Aston Villa 1 Manchester Utd 4: For some players there would be a temptation to hide after a chastening experience with their country but Wayne Rooney could not go missing if he tried.

Torment had been etched across his face after England's defeat in Russia last week but this was an occasion when there was so much pleasure to be taken that he could even laugh after being nutmegged by Ashley Young in injury-time.

By that point United had secured a seventh consecutive league win and Rooney had come close to stealing the match ball as well as the show. His link-up play with Carlos Tevez did much to disprove the theory that the two strikers are not compatible, and his two goals took his tally to six in five matches and continued the pattern this year that has seen him go through barren patches before scoring almost at will.

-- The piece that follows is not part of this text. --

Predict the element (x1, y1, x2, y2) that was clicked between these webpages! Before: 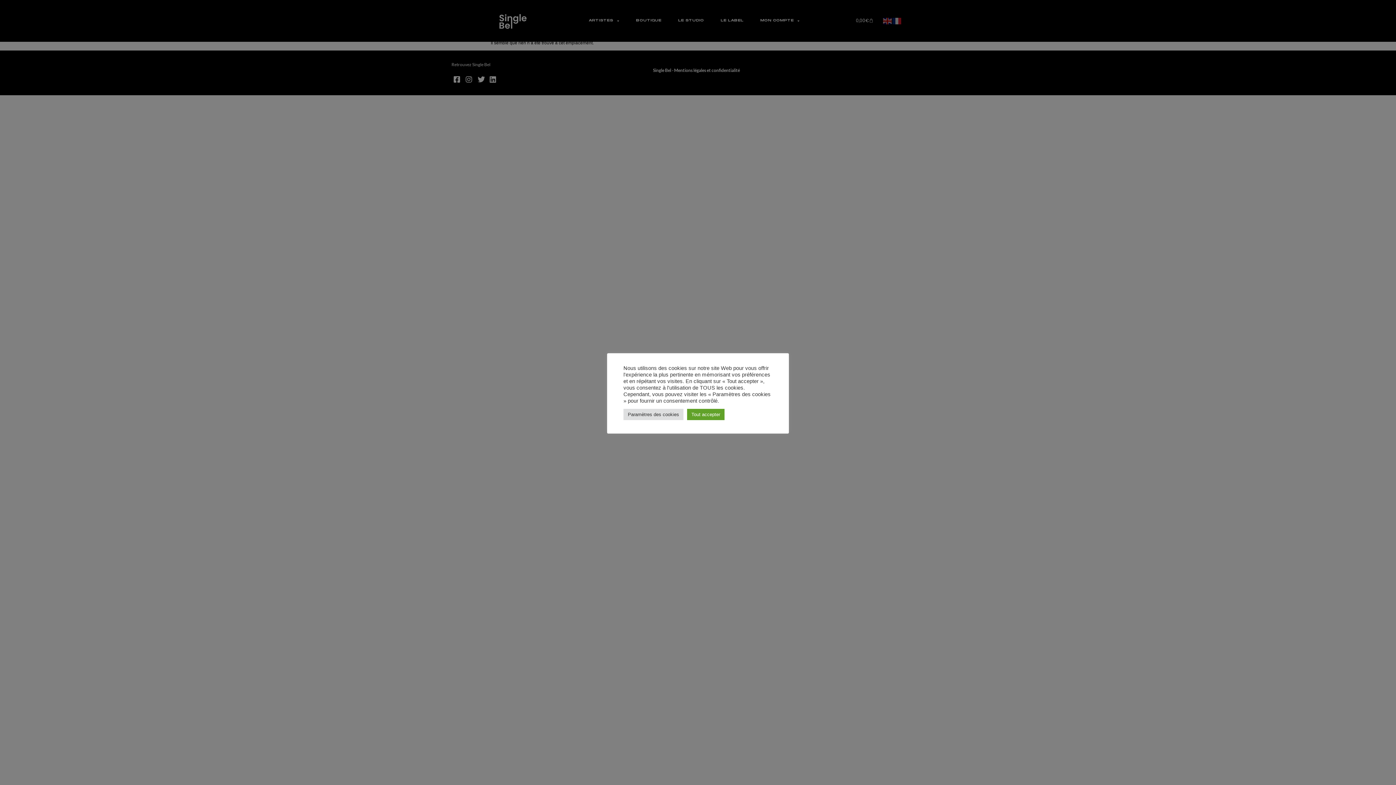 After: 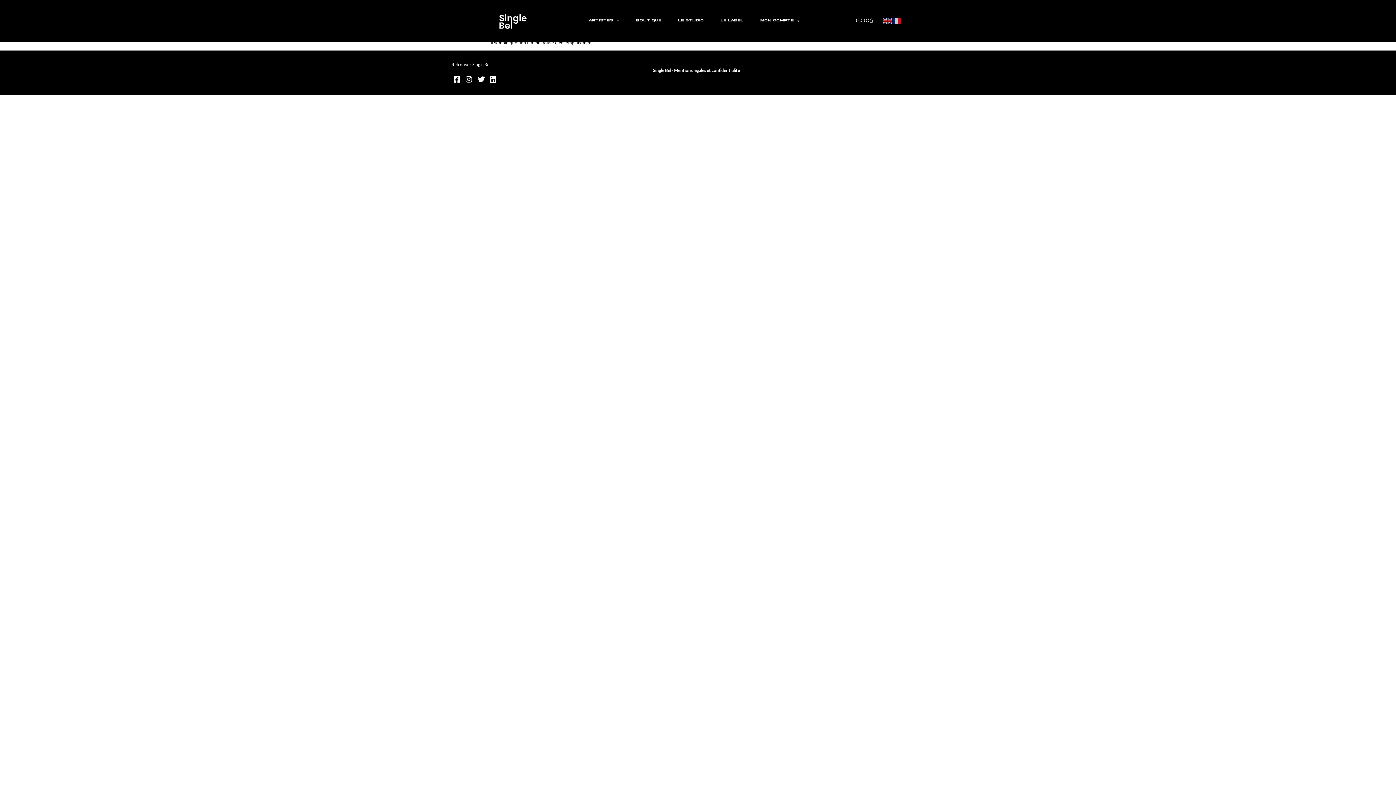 Action: label: Tout accepter bbox: (687, 408, 724, 420)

There might easily have been more. Rooney had also clipped the crossbar with a whipped shot two minutes after seeing his penalty saved by the substitute goalkeeper, Stuart Taylor. It was a weak spot-kick but most of the spectators in the ground were still catching their breath at the interchange between Rooney and Tevez that culminated in Scott Carson bringing down the Argentinian and receiving the first red card of his career.

READ MORE

The signs are ominous for the rest of the Premier League. United managed eight goals in their first eight league matches but, after the 4-0 thrashing of Wigan and this mauling at Villa Park, Alex Ferguson's side have doubled their tally in 180 minutes. United's manager had not expected such an emphatic scoreline here but benign home defending and Nigel Reo-Coker's reckless dismissal handed three points to the visitors.

Zat Knight was equally culpable, with the former Fulham defender involved in the first three United goals. He ought to have intercepted the first when Nani slid a low ball across the face, which Rooney tapped in.

Knight was caught ball-watching on the second as he allowed Rooney to peel off his shoulder and dispatch Tevez's pass, then he was outjumped by Gerard Pique and Rio Ferdinand forced the ball home despite Craig Gardner's efforts to keep it out.

"Anyone can have a mad 10 or 15 minutes," said Martin O'Neill, Villa's manager. "During the course of a season you try and iron it out, you try and cut out the straightforward, simple errors, but those were so simple it was untrue. The first goal has come across the six-yard box and we have three players in a line to clear the ball before the ball even gets to Rooney. No one moved. And within nine minutes we're 3-1 (down)."

Given the pace and energy that brought a breakthrough through Gabriel Agbonlahor, O'Neill was justified in thinking at half-time that Villa were capable of getting back into it. Those hopes evaporated on the hour, though, when Reo-Coker collected a second booking for a foul on Anderson. O'Neill was unhappy with Rob Styles but the referee had little option.

The remainder of the match was a procession, with Ryan Giggs adding a fourth after he drifted across the Villa area before hammering a shot which deflected off Olof Mellberg and Martin Laursen.

Ferguson could then afford the luxury of withdrawing Tevez, Giggs and Paul Scholes before giving Cristiano Ronaldo the chance to stretch his legs in preparation for tomorrow night's Champions League match in Ukraine against Dynamo Kiev.

"The important thing is that the expression in our play gives me confidence," said the United manager, who hopes Nemanja Vidic will travel to Ukraine after missing this fixture.

He pointed out that Kiev "is a difficult place to go", but Ferdinand revealed that Ferguson had said the same about Villa Park.

A record that reads no defeats in 12 and eight successive victories at Villa's home suggests otherwise.